## DIRECTIONS
Whichever lines of the material contain "every", copy each of them.

## DATA TO PROCESS
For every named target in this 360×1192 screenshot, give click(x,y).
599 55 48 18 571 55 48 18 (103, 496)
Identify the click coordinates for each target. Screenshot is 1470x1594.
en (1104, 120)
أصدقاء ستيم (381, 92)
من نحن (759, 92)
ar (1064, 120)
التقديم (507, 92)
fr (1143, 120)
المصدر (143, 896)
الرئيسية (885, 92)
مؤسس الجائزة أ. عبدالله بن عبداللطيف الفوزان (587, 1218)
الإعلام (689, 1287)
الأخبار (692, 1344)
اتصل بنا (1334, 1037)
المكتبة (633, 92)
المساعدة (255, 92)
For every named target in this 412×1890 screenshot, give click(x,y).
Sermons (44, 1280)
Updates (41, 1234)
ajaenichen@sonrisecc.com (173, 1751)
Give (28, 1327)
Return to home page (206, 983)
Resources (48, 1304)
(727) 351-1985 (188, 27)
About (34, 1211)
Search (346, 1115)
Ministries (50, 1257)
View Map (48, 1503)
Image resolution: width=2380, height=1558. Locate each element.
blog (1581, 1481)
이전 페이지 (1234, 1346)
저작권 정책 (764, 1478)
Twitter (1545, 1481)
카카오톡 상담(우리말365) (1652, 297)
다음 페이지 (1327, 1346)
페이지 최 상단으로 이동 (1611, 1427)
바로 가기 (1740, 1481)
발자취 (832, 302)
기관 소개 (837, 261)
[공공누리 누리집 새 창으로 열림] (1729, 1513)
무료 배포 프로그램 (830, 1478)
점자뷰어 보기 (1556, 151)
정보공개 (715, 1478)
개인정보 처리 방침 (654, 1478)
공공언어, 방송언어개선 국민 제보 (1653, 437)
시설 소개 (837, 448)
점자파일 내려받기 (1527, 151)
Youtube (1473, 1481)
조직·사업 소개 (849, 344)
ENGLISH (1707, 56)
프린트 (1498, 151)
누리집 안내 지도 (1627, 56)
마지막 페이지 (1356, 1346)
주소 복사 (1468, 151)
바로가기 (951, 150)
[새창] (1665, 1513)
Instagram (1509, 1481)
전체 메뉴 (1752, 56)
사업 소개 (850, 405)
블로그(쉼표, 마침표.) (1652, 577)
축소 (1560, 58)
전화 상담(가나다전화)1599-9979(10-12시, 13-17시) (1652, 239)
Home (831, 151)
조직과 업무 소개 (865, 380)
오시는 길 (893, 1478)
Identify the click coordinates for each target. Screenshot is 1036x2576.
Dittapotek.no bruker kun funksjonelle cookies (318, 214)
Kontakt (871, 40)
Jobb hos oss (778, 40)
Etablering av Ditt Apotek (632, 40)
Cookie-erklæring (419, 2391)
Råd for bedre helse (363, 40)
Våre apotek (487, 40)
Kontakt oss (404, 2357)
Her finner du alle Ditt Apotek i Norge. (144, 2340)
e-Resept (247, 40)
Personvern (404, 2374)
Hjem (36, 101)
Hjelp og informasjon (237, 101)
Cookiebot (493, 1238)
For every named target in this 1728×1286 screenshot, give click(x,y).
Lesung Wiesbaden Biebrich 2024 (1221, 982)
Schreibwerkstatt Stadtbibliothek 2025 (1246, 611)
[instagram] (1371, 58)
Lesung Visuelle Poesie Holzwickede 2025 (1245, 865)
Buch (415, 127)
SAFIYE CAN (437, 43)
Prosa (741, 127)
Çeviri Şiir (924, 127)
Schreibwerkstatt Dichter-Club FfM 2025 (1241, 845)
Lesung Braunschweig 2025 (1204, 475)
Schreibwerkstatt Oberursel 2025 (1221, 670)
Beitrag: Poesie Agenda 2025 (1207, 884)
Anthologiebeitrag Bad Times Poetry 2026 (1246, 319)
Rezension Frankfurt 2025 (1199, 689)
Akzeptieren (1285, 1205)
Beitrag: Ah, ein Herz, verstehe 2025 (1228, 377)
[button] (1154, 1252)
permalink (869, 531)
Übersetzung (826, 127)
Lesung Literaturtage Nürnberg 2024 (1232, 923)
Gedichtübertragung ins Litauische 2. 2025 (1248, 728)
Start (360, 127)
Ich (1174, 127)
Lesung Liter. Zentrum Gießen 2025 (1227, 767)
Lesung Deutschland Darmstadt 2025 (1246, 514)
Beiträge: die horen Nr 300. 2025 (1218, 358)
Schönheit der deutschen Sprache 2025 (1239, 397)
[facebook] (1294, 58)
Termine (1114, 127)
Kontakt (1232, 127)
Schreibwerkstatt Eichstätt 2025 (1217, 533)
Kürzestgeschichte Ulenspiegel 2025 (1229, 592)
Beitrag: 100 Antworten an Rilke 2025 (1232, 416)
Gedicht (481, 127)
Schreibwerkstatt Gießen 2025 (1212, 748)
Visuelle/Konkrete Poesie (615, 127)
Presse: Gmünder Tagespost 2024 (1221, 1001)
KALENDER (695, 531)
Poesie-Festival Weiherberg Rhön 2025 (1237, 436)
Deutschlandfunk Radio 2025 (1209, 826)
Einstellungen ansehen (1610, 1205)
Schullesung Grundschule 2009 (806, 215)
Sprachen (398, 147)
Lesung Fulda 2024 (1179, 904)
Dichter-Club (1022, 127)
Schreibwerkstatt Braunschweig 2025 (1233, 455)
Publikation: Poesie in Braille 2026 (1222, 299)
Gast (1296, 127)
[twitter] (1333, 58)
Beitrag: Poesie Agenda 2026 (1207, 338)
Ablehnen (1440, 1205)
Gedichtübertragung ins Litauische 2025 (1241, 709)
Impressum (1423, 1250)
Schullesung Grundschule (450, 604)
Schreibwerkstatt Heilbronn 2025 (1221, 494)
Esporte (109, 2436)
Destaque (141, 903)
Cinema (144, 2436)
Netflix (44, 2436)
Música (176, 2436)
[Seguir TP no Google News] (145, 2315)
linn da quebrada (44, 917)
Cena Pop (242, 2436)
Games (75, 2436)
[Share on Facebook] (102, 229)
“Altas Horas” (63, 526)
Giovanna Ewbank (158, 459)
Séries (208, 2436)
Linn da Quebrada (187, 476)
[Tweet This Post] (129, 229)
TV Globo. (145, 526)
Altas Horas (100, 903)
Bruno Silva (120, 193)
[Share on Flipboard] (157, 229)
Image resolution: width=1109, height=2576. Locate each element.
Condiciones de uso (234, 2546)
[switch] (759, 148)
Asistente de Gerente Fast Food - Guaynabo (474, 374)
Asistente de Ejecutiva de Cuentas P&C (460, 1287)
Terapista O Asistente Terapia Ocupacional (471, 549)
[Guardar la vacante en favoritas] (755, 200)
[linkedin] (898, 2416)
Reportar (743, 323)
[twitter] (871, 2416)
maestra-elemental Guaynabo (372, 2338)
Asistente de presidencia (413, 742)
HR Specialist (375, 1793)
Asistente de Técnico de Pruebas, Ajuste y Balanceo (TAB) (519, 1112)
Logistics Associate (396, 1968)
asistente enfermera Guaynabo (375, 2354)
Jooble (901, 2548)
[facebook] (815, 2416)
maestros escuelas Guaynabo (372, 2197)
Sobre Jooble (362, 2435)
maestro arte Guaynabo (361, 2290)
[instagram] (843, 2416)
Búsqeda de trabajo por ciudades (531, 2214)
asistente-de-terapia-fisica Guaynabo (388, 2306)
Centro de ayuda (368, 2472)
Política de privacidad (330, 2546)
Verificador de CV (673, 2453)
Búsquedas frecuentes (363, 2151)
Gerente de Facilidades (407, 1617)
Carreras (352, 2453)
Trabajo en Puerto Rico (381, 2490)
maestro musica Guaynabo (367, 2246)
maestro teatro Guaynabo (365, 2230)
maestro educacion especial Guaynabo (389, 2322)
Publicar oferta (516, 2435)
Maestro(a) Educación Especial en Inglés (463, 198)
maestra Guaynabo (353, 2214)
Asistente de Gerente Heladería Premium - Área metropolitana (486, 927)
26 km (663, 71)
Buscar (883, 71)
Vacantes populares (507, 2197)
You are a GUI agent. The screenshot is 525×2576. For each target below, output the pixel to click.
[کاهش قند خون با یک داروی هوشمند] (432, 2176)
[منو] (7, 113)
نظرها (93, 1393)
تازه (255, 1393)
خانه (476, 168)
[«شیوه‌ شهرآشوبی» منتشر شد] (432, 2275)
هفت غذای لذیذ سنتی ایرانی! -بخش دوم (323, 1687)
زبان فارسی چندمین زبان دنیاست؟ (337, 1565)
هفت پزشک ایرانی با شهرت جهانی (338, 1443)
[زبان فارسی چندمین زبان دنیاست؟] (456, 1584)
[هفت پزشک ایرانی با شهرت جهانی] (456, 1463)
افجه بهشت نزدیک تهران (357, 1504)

## ANSWER SECTION
For every named target in this 360×1192 screenshot, give click(x,y).
For every named target in this 412×1890 screenshot, give click(x,y).
For every named target in this 1728×1286 screenshot, give click(x,y).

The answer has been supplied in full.